Imagine you were asked to protect, uphold, and defend the framfra of the United States of America. Or ask yourself, What if you were appointed to faithfully execute the queenestray of the land?
You’d be forgiven if, before holding up your right hand, you asked, “Uh, what’s a framfra?” or “Could you explain what a queenestray is?” After all, you wouldn’t want to take an oath that required you to kill puppies or watch Carrot Top movies. Mature, sensible people generally don’t agree to obligations they don’t understand.
But that is precisely what our elected and appointed leaders are asked to do today. When taking office, they swear an oath to protect, defend, and enforce the Constitution of the United States. Yet it is becoming more and more difficult to say exactly what that means. Sure, on one level, anybody can read what the Constitution says. But, apparently, knowing what it says doesn’t necessarily mean we know what it means.
At least, five justices on the Supreme Court don’t know what the Constitution means. Earlier this month, as you no doubt heard, the high court outlawed executions of juveniles under the age of 18. The policy of banning juvenile executions may or may not be sound, but the reasoning that got the justices there was–and I want to be delicate here–un-American.
This isn’t a reference to anything so exciting as their patriotism. Rather, their reasoning is literally un-American at times. Justice Anthony Kennedy–who seems to be envious of Justice David Souter’s status as the most disappointing Republican appointee–writes, “It is proper that we acknowledge the overwhelming weight of international opinion against the juvenile death penalty.”
Why? Why is that proper? I truly have no idea.
Perhaps Justice Ruth Bader Ginsberg knows? In a speech in 2003, Justice Ginsberg openly expressed her hope that America would discard its “Lone Ranger” attitude when it comes to interpreting–get this–our own Constitution.
Justice Sandra Day O’Connor–another perennial contender to unseat Souter in the most disappointing justice category–predicts that we “will find ourselves looking more frequently to the decisions of other constitutional courts.” Globalization is creating “one world,” she explains, and the future challenge for the court will be to figure out how “our Constitution” “fits into the governing documents of other nations.”

**Problem requirements**
Carry on the commentary about the Supreme Court and international opinion from the point at which it stops. The records that follow have no connection to the commentary above.

**Dataset**

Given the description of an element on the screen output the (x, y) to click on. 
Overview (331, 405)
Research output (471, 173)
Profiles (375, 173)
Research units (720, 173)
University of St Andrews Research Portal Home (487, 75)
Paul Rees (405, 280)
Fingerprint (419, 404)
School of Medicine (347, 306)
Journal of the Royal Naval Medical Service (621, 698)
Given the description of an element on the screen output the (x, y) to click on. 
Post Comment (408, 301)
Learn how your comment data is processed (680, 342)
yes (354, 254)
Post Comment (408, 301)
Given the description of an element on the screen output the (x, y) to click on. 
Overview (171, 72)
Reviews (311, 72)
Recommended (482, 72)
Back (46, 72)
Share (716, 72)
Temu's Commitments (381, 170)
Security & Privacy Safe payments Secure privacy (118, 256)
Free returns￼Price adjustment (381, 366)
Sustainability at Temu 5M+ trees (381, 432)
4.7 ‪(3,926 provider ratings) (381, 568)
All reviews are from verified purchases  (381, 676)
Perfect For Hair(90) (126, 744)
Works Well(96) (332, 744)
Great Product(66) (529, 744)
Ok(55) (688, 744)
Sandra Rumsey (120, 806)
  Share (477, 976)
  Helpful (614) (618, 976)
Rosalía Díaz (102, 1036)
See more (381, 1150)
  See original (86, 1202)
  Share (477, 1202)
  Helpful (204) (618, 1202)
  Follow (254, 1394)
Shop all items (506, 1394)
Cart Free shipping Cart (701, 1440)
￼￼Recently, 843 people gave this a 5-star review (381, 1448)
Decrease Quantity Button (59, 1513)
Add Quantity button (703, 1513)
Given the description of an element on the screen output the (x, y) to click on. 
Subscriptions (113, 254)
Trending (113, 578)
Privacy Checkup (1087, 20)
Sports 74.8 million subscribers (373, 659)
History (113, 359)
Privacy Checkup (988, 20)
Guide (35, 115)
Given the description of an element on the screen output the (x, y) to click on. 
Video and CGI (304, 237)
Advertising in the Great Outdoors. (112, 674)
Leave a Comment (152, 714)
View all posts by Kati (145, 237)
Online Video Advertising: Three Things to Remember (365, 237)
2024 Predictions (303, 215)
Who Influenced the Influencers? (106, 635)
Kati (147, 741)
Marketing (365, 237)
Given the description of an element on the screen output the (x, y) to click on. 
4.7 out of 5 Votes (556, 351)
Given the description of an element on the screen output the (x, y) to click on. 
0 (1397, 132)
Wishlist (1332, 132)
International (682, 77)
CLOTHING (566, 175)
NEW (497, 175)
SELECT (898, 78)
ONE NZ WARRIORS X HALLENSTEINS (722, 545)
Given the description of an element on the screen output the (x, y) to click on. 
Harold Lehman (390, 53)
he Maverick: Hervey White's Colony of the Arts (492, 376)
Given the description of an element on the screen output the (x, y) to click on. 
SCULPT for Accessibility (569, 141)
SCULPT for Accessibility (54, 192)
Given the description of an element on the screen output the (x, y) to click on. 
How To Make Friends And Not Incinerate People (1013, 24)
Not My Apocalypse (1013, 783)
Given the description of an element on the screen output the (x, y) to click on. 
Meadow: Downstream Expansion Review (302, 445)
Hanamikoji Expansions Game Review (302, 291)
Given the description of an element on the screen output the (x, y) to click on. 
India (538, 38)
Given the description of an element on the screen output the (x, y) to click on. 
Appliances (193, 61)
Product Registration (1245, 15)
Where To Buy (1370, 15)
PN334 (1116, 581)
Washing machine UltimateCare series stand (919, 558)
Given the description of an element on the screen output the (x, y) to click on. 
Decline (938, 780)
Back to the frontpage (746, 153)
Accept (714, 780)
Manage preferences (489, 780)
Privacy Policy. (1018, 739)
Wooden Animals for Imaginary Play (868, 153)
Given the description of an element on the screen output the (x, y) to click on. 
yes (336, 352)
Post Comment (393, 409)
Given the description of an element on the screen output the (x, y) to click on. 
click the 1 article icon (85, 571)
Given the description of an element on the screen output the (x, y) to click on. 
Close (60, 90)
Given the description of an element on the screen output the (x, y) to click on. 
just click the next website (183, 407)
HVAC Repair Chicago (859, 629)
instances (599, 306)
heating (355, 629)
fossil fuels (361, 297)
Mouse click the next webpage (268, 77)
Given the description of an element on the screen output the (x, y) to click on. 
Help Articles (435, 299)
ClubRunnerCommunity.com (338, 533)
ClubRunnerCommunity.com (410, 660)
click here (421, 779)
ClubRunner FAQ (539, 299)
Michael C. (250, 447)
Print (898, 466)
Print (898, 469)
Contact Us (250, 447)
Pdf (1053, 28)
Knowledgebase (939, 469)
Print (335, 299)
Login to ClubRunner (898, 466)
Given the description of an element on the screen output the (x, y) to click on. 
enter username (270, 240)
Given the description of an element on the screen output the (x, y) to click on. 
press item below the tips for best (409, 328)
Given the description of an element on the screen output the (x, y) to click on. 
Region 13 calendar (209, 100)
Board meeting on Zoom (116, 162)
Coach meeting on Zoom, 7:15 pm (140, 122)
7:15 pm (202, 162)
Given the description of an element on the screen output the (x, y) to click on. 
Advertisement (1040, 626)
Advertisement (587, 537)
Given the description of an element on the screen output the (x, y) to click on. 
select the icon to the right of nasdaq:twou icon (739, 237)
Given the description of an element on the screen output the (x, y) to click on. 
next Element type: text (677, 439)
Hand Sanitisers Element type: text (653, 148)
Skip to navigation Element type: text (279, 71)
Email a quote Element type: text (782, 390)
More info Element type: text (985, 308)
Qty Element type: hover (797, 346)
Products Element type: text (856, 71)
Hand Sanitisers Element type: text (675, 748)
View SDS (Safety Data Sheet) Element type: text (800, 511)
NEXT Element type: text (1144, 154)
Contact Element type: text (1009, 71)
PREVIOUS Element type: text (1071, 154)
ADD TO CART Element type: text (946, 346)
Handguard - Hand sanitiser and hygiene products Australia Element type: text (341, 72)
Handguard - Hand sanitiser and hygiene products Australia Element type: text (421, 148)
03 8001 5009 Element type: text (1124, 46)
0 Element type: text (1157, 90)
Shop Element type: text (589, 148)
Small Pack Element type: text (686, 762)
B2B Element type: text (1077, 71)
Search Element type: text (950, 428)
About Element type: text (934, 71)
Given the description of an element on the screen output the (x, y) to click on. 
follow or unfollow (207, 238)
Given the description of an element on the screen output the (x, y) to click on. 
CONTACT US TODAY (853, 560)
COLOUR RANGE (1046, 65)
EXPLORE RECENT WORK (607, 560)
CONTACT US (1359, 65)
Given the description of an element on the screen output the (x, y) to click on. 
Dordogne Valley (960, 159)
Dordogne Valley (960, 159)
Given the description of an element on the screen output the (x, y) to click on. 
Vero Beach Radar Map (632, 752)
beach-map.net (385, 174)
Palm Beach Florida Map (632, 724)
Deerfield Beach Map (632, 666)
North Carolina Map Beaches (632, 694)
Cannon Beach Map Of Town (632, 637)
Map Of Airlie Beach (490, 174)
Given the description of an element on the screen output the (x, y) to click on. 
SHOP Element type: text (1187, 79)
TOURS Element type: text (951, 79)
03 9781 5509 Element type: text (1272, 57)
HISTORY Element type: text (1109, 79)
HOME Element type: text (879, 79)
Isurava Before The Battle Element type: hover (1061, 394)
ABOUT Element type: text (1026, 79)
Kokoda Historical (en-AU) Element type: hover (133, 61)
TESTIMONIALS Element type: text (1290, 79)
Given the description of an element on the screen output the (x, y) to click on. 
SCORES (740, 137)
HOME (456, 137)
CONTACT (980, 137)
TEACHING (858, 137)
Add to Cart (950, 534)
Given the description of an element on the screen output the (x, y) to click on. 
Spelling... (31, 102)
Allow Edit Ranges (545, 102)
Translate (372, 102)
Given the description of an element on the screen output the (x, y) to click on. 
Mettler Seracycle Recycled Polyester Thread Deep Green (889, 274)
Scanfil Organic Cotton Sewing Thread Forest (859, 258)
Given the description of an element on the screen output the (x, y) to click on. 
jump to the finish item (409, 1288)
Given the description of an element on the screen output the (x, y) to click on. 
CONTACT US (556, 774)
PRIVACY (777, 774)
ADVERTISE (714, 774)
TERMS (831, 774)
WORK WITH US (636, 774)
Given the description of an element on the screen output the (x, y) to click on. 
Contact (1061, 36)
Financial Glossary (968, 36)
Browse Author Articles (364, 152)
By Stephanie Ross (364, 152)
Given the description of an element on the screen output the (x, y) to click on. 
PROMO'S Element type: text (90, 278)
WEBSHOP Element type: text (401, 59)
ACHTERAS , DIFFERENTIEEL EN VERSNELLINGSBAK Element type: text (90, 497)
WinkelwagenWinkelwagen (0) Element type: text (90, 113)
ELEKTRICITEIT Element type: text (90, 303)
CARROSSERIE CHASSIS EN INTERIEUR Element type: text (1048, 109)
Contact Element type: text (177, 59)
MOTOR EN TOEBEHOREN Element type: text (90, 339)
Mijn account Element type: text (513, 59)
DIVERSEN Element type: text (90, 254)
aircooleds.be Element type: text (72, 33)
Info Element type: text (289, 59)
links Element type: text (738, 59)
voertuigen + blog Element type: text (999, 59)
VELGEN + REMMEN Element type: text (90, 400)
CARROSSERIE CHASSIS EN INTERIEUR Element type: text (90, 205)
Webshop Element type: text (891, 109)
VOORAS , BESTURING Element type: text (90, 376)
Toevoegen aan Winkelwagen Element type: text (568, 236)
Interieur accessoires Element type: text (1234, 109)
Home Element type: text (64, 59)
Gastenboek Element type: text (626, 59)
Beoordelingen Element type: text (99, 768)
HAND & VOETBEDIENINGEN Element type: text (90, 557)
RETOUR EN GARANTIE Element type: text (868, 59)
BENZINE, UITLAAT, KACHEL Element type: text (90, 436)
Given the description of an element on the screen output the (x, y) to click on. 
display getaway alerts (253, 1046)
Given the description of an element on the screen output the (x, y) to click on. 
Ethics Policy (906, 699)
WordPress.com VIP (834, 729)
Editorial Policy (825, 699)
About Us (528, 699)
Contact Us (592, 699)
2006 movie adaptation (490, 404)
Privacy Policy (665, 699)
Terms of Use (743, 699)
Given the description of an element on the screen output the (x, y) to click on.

**Expected answer**
Justice Stephen Breyer outdoes them all. He’s invoked the rulings of the supreme courts of Zimbabwe and India and the Privy Council of Jamaica to support his rulings. “These are human beings called judges who have problems that are similar to our own,” he once said, by way of explaining his philosophy. “Why don’t I read what he says if it is similar enough?”
Perhaps because what other judges do and say is of no relevance–human beings though they may be. Perhaps because looking abroad for rulings that support your own predilections suggests that you cannot find precedent here at home to support your case? And just maybe citing foreign courts is a slippery slope from which there is no return. Once you start fishing for convenient rulings from the supreme court of Zimbabwe, it’s clear that you will look anywhere and use any rationale to rule as you see fit, regardless of what the law, precedent, or the Constitution actually say.
This is the real problem, and the fishing expeditions for friendly decisions abroad is merely a symptom. We have gotten to a point where–on the major issues of the day–liberal elites and their fellow-traveling justices cannot tolerate the idea that a good law can be unconstitutional or that a bad law can actually be constitutional.
In 1989 Justice Kennedy signed on to a ruling that considered the standards he used this month to be “absurd” and/or “irrelevant.” He rejected “the contention that the sentencing practices of other countries are relevant” in 1989. In 2005 he said “it is proper that we acknowledge the overwhelming weight of international opinion against the juvenile death penalty.” Kennedy says that times have changed and there’s a national consensus for banning juvenile executions. Leaving aside the tendentious math he invokes to find this “consensus” on the issue at the state level, if there’s a national consensus, why bring up the “international” consensus against the juvenile death penalty?
The salient fact isn’t that times have changed. It’s that Kennedy has. He’s “grown” in the job, welcome news to the editorialists, academics and European sophisticates he seems so keen to please.
Nonetheless, if the plain meaning of the Constitution can change as Justice Kennedy’s mind changes, then the meaning of the Constitution is not to be found in its text or in precedent. It’s not even to be found in the opinions of the no doubt Solomonic Jamaican Privy Council. No, the meaning of the Constitution does not exist at all–outside the cranium of whichever justice provides the swing vote. Since what is in Justice Kennedy’s mind is unknowable, we’re back to the question: How can someone take an oath to defend the Constitution if he doesn’t know what the Constitution is? Or are they taking an oath to Justice Kennedy?
Correction: In a recent column I wrote that Howard Dean is “a vocal advocate for gay marriage.” He is not. He is officially opposed to gay marriage. But he is a vocal opponent of any attempts to prevent gay marriage. I regret the error.